Van meer beteekenis dan de buitenl. pol. is zijn binnenl. politiek. Hij slaagde er in, den toestand van de financiën te verbeteren en de vloot in goeden toestand te brengen, zoodat de Rep. in staat was den Noordschen oorlog en den 2den Eng. oorlog met succes te voeren. Willem III zocht hij buiten ‘t bestuur te houden, alhoewel ’t Eeuwig Edict en de Acte van Harmonie niet zijn werk zijn geweest. In 1672 bij ’t uitbreken van den oorlog wist hij te bewerken, dat de Prins slechts kapitein-generaal werd voor één veldtocht. De positie van de Witt werd aanmerke lijk verzwakt, toen hij niet meer den steun had van de Amsterdamsche Regenten, hetgeen ten gevolge heeft gehad, dat Jan de W. niet ?t noodige heeft kunnen doen voor de versterking van het leger. Toen de oorlog in 1672 uitbrak, was hij de ziel van de verdediging. Gewond in Juni 1672 door een aanslag op zijn leven, moest hij zich onttrekken aan de leiding der staatszaken. Toen dan Willem III stadhouder werd, nam hij ontslag als raadpensionaris en werd hij lid van den Hoogen Raad.

Den 20en Aug. daaropvolgende werd hij vermoord. Litt.: Brieven van en aan Johan de W. (1723/25, 6 dln.); Brieven van Jan de Witt. (Werken van het Historisch Genootschap, 4 dln.); Brieven aan J. de W. (W. Hist. Gen.); Bloemlezing uit de Br. v. J. de W. (Wer.-bibl.), uitg. door Dr. Japikse ; Lefèvre-Pontalis, Jean de Witt, Grand-pensionnaire de Hollande, Par. 1884; N. Japikse, J. de Witt (Nederl.

Hist. Bibl, IX), Amst. 1915. — Corn. de W., geb. 1623 te Dordrecht, zoon van Jacob de Witt, werd na ’t volbrengen van zijn studies lid van de regeering van Dordrecht. Van 1652/54 lid van de admiraliteit van Rotterdam, werd hij in 1654 ruwaard van Putten, maar bleef tevens deel uitmaken van ’t bestuur van Dordrecht. Herhaaldelijk trad hij op als gedeputeerde van de Staten-Gen. bij ’t leger (in den oorlog tegen Munster) of bij de vloot (in den 2den Eng. oorlog).

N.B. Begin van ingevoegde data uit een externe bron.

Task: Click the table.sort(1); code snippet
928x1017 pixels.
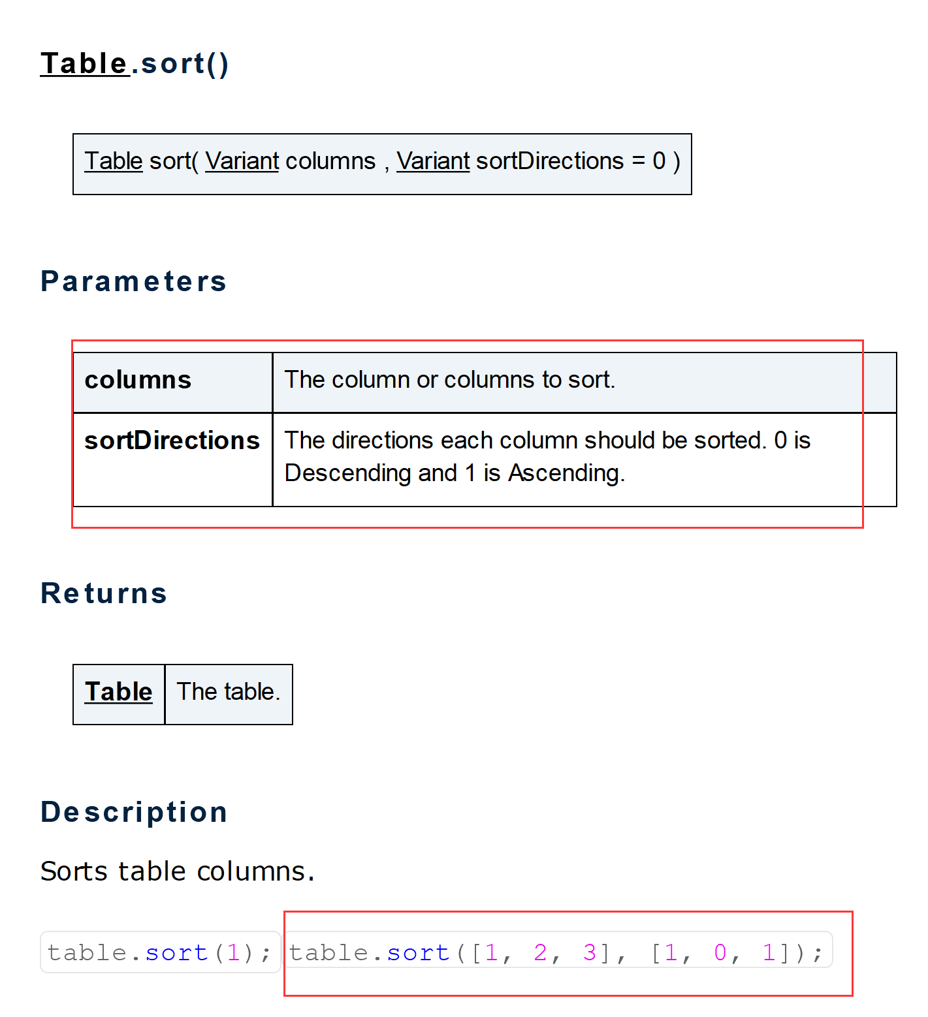Action: coord(160,952)
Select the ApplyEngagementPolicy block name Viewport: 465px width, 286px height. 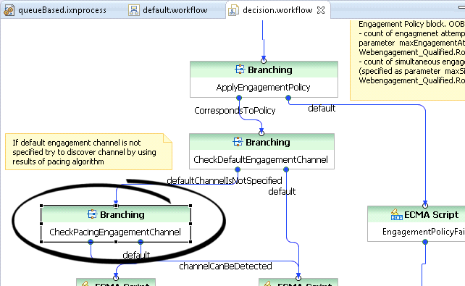(264, 88)
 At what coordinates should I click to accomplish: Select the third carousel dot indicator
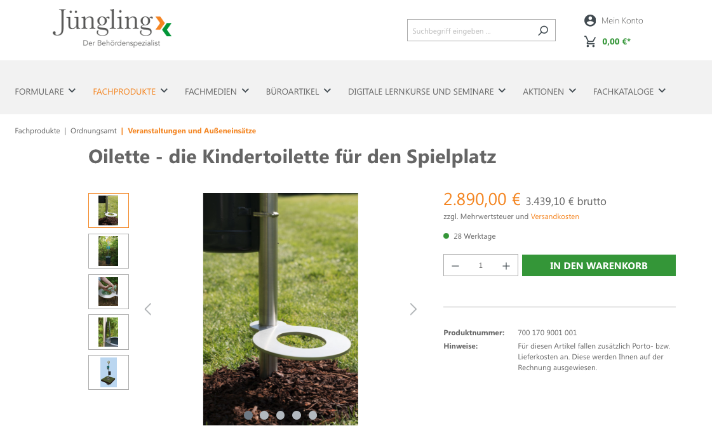(x=280, y=415)
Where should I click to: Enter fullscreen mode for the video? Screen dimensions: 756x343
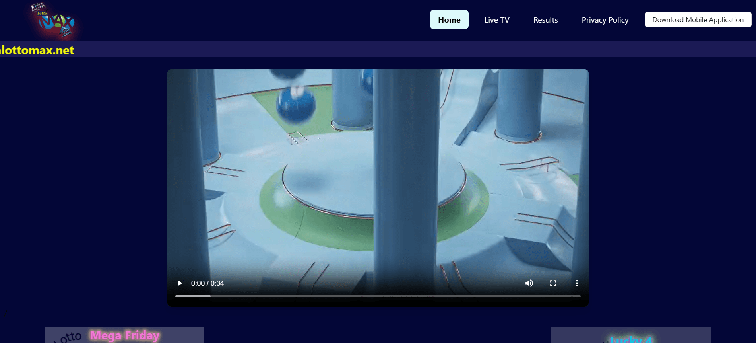pyautogui.click(x=553, y=283)
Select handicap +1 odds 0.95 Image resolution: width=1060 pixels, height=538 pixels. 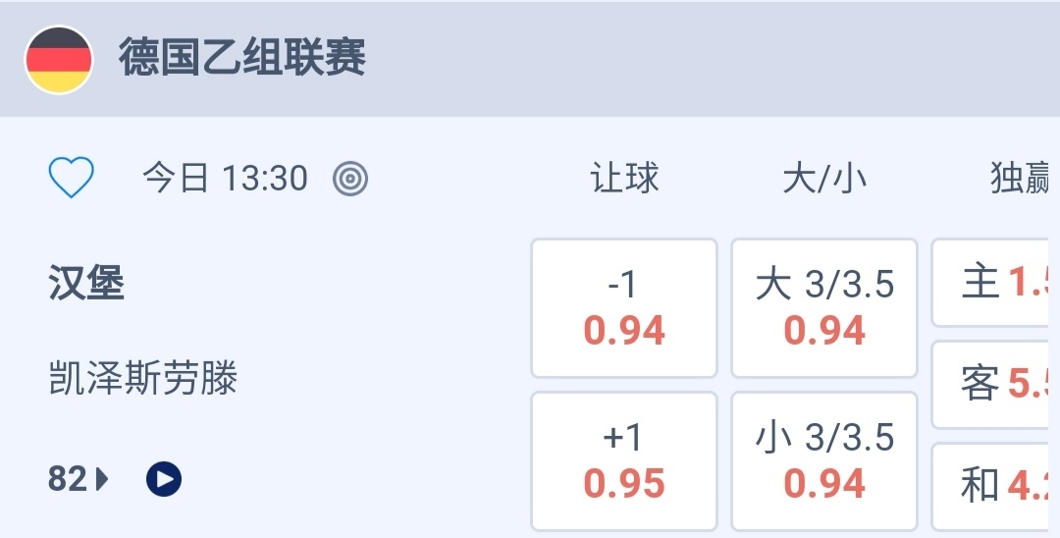(624, 461)
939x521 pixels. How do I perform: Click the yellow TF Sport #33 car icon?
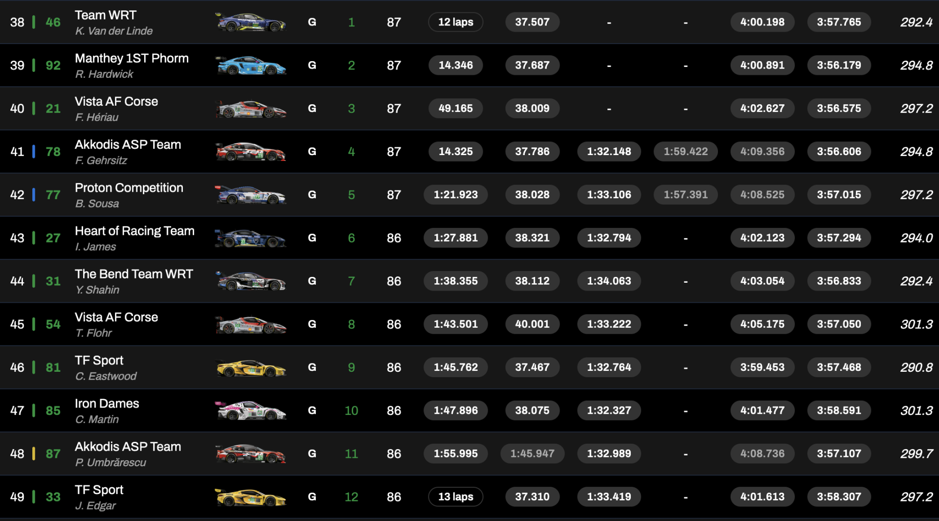tap(250, 497)
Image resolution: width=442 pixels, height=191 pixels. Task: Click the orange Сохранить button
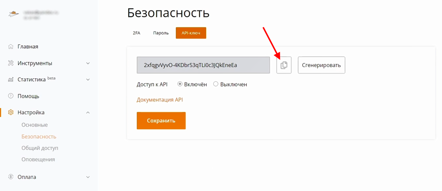[161, 120]
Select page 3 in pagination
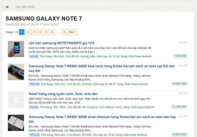 (34, 32)
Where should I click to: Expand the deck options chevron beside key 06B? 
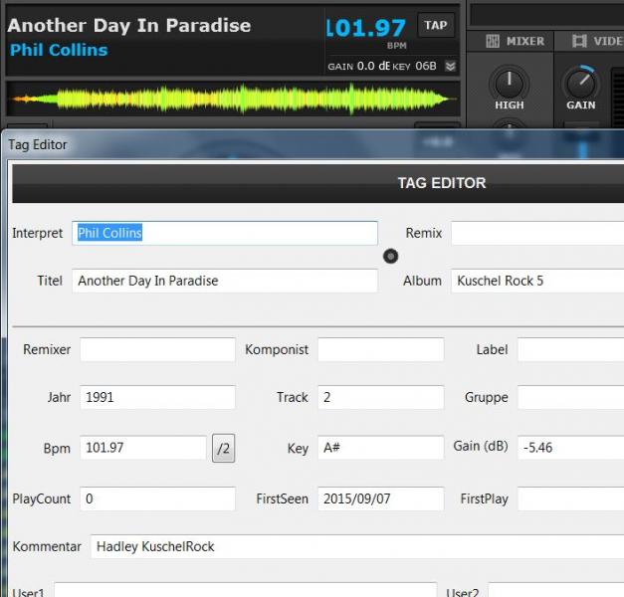(x=450, y=67)
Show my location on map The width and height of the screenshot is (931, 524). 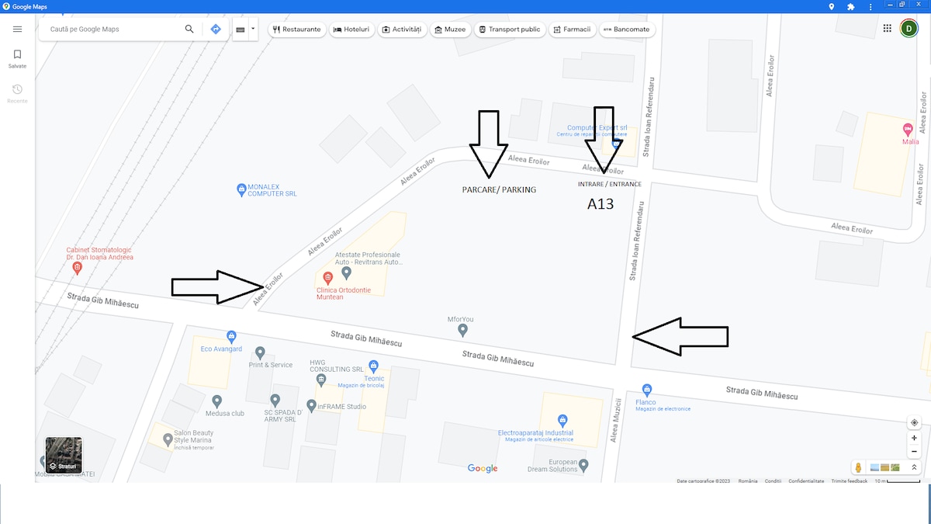point(915,422)
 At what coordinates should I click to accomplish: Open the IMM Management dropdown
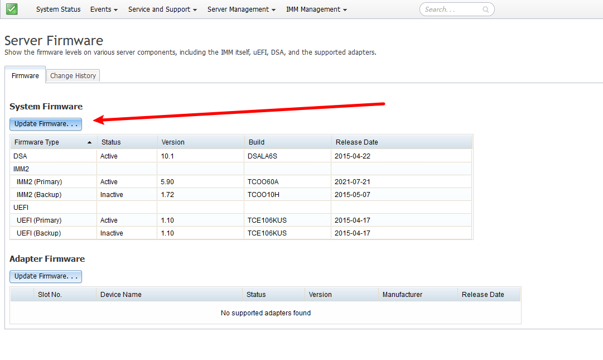click(316, 9)
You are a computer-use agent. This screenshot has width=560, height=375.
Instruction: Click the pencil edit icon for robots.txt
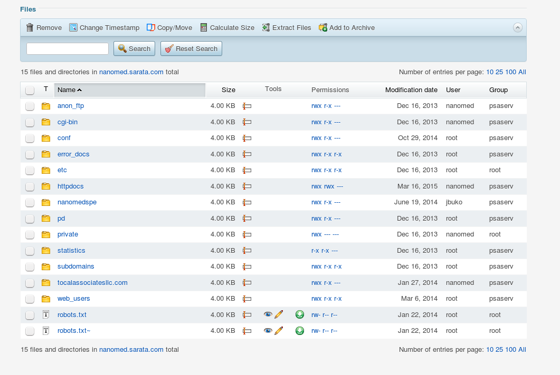pyautogui.click(x=279, y=315)
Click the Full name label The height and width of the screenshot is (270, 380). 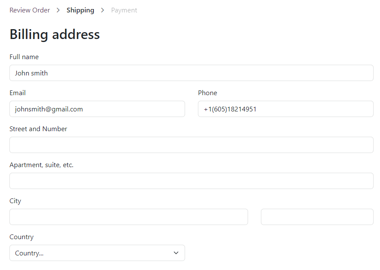click(x=24, y=57)
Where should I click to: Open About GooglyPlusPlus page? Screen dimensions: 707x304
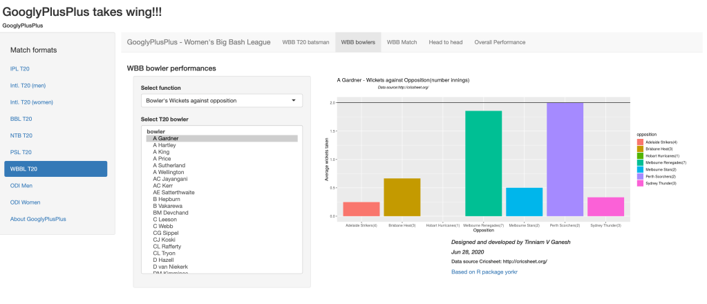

In 1672 op beschuldiging van Tichelaar gevangen gezet in den Haag, werd hij door ’t Hof van Holland tot ballingschap veroordeeld, hoewel niet gebleken was, dat hij een plan beraamd had tot vermoording van Willem III, en werd den 20sten Aug. tegelijk met zijn broeder Jan de W. vermoord, waarbij Willem III een minder fraaie rol heeft gespeeld.